Last month, we debunked CNS' obsession with twisting unemployment figures by playing up the labor force participation rate is dishonest (not to mention a meaningless measure of unemployment) because the majority of people who aren't working are doing it by choice -- they're retired or in school.
Sure enough, CNS' main story on the December unemployment figures, by Susan Jones, is all about the labor force participation rate. But wait -- what's this buried in the sixth paragraph of thte article? Why, it's the first-ever breakdown of the labor force participation rate:
Ahead of this month's unemployment numbers, the Labor Department released an article examining why people who are not in the labor force are not working.
It found that in 2014, 87.4 million people 16 years and older neither worked nor looked for work at any time during that year.
Of this group, 38.5 million people reported retirement as the main reason for not working. About 16.3 million people were ill or had a disability, and 16.0 million were attending school. Another 13.5 million people cited home responsibilities as the main reason for not working in 2014, and 3.1 million individuals gave “other reasons.”

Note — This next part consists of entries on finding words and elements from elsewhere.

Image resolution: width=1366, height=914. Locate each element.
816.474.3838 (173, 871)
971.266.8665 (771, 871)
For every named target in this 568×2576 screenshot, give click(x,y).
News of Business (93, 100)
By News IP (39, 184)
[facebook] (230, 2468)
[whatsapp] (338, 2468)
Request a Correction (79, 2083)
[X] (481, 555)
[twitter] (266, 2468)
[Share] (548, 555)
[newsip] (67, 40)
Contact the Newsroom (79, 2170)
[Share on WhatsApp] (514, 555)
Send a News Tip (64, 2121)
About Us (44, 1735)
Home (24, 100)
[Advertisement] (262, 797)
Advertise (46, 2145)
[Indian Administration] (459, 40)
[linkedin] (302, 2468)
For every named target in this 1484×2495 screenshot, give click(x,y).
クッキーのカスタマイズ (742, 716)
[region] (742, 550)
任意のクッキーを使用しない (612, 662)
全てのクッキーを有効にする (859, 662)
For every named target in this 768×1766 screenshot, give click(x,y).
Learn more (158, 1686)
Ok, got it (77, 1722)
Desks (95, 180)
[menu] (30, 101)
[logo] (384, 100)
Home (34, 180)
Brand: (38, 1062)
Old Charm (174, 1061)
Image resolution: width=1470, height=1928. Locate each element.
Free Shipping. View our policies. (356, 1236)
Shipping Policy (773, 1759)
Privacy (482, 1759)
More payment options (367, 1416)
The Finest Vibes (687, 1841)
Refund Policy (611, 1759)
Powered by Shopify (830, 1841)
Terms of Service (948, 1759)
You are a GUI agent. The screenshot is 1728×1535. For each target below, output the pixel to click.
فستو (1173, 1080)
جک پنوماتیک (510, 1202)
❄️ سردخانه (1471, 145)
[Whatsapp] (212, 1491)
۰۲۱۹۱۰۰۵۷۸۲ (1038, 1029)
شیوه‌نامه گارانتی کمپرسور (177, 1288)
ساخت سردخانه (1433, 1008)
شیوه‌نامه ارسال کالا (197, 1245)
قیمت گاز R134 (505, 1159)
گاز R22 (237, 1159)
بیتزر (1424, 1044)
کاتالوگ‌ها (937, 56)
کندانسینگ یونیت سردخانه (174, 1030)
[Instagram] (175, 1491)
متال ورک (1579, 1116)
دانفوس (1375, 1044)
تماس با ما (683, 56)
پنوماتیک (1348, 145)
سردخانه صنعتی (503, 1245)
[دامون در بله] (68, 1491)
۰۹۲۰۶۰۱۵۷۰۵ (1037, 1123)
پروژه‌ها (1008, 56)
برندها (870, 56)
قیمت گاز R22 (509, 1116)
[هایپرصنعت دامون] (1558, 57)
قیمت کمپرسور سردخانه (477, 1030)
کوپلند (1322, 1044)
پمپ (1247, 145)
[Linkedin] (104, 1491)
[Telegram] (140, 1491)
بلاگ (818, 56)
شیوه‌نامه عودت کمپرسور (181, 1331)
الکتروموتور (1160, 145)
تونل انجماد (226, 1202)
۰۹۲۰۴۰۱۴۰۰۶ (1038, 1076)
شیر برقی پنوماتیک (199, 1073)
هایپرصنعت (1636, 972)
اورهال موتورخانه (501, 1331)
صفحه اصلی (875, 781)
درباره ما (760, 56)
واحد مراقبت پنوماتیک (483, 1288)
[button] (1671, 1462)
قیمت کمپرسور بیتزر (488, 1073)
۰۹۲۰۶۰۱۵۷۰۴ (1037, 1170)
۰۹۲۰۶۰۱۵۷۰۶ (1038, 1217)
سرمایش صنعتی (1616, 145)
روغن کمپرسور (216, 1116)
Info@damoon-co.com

The self-reported reasons that people gave for not being in the labor force varied by age and gender, and the analysis includes charts comparing the reasons given by various worker groups in both 2004 and 2014.
Jones won't mention that this explanation effectively blow up CNS' obsession with the labor force participation rate -- since it demonstrates that the vast majority of them are out of the labor market by choice -- so we will.
CNS finally shooting down its own misinformation on unemployment numbers doesn't mean the misinformation has stopped, however. CNS managing editor Michael W. Chapman repeats his fixation on racial unemployment with an article about how "unemployment rate for blacks was also nearly double that of whites." As before, Chapman fails to mention that black unemployment has always been double that for whites, even under Republican administrations.
And Jones' article waited until the third paragraph -- following two paragraphs of ranting about the labor force participation rate -- to mention the good news: that 292,000 jobs were created in December. As we've said, good news for America is bad news for CNS.